A Non-Fiction Author’s View of Bookstore Events
by Lisa Hunter
I always considered myself a writer -- until I became an author.
We non-fiction authors (even those of us who actually write our own books) don’t fit neatly into the bookselling world. We often have to promote our books in non-book venues instead. This was a big surprise to me.
When I was outlining my proposal for The Intrepid Art Collector: The Beginner’s Guide to Finding, Buying, and Appreciating Art on a Budget, I envisioned readings at the type of indie bookstores I spend so much time (and money) in myself. It seemed like a natural match: people who like books usually like art too, but might not have a lot of money or experience in the art market. That’s exactly who my book is for.
Apparently, I was naïve. A friend with publishing experience warned me not to expect any bookstore events at all for The Intrepid Art Collector. “Bookstores are only interested in fiction authors,” she told me dismissively. “You should look for other venues.”
Chastened, I reworked my marketing plan to emphasize events at galleries, museums, and art fairs. Those were relatively easy to arrange. I simply emailed the organizers and said basically: “Gee, you have all these people who are interested in buying art, and I have this book that tells them how to do it…” Done deal. I also set up a blog (http://www.howtobuyart.blogspot.com/) where new collectors could email me their art-buying questions and get same-day answers.
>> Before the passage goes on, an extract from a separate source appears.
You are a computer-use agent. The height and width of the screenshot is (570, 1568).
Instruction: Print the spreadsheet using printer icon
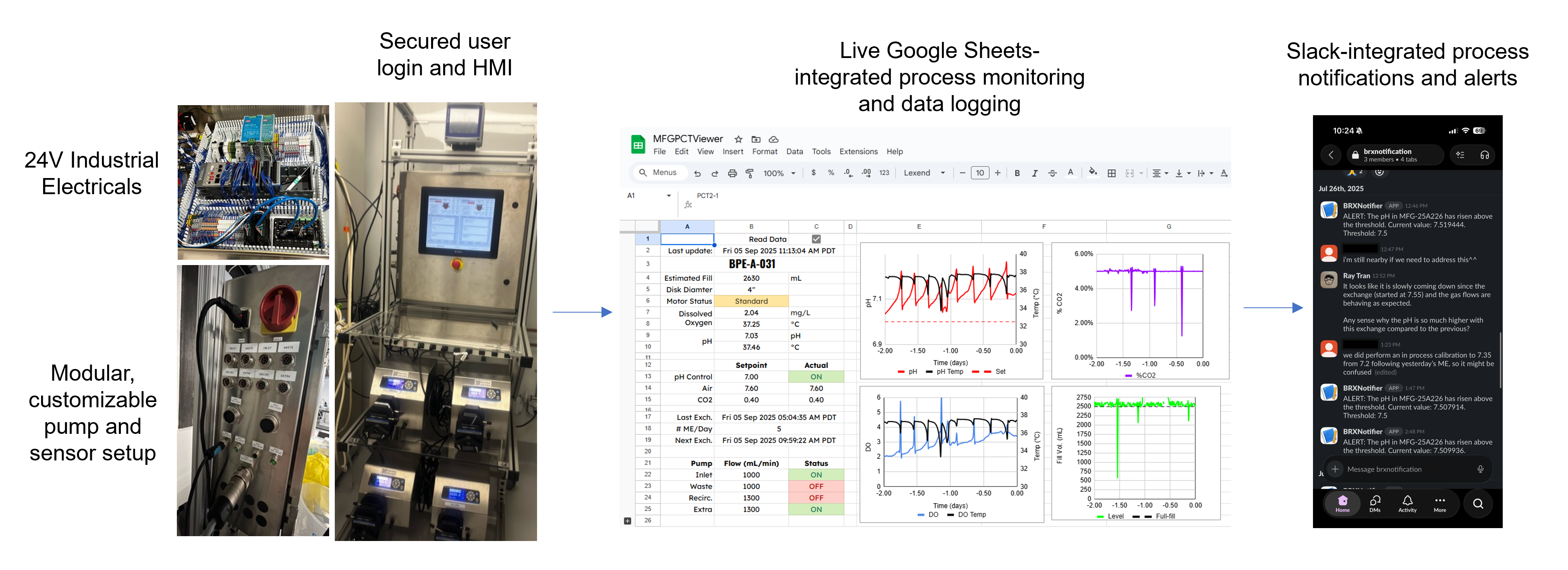click(x=732, y=173)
The bookstore component of my marketing plan was reduced to a single sentence: “I’d be happy to do in-store events as well.” To avoid looking clueless to potential publishers, I had cut the sections about why bookstore customers in resort towns, artsy neighborhoods and affluent suburbs might be interested in The Intrepid Art Collector.
My husband, who’s also a non-fiction author, promotes his books – Crafty Screenwriting and Crafty TV Writing -- in non-bookstore venues too. It’s funny: he’ll stand up in front of 200 people at a film festival event, or happily host a writing conference panel, but is terrified by the thought of a bookstore signing. What if no one comes?
Somehow, we’ve both internalized the view that bookstore audiences only want novelists.
Thus I felt a mix of surprise, delight, and terror when my publicists told me I had two readings at superstores. Instead of my usual lecture concerns (What do I say? What do I wear? – not necessarily in that order), I had a new worry: How do I avoid talking to a roomful of empty chairs?
Here, though, non-fiction authors may have an advantage. Publicity is much easier when you can describe your book in a nutshell (“It’s about how to buy original art without getting ripped off”), rather than fumbling to explain a complex narrative (“Um, it’s a literary coming-of-age about a girl named Kate who finds herself suddenly orphaned…”)
We’ll see whether that actually helps draw people to my readings. If it does, I might dust off my earlier marketing plan about doing indie bookstore events. After all, even though I’m not a novelist, I wrote my book for readers. Why not go where the readers are? Is that such a crazy idea?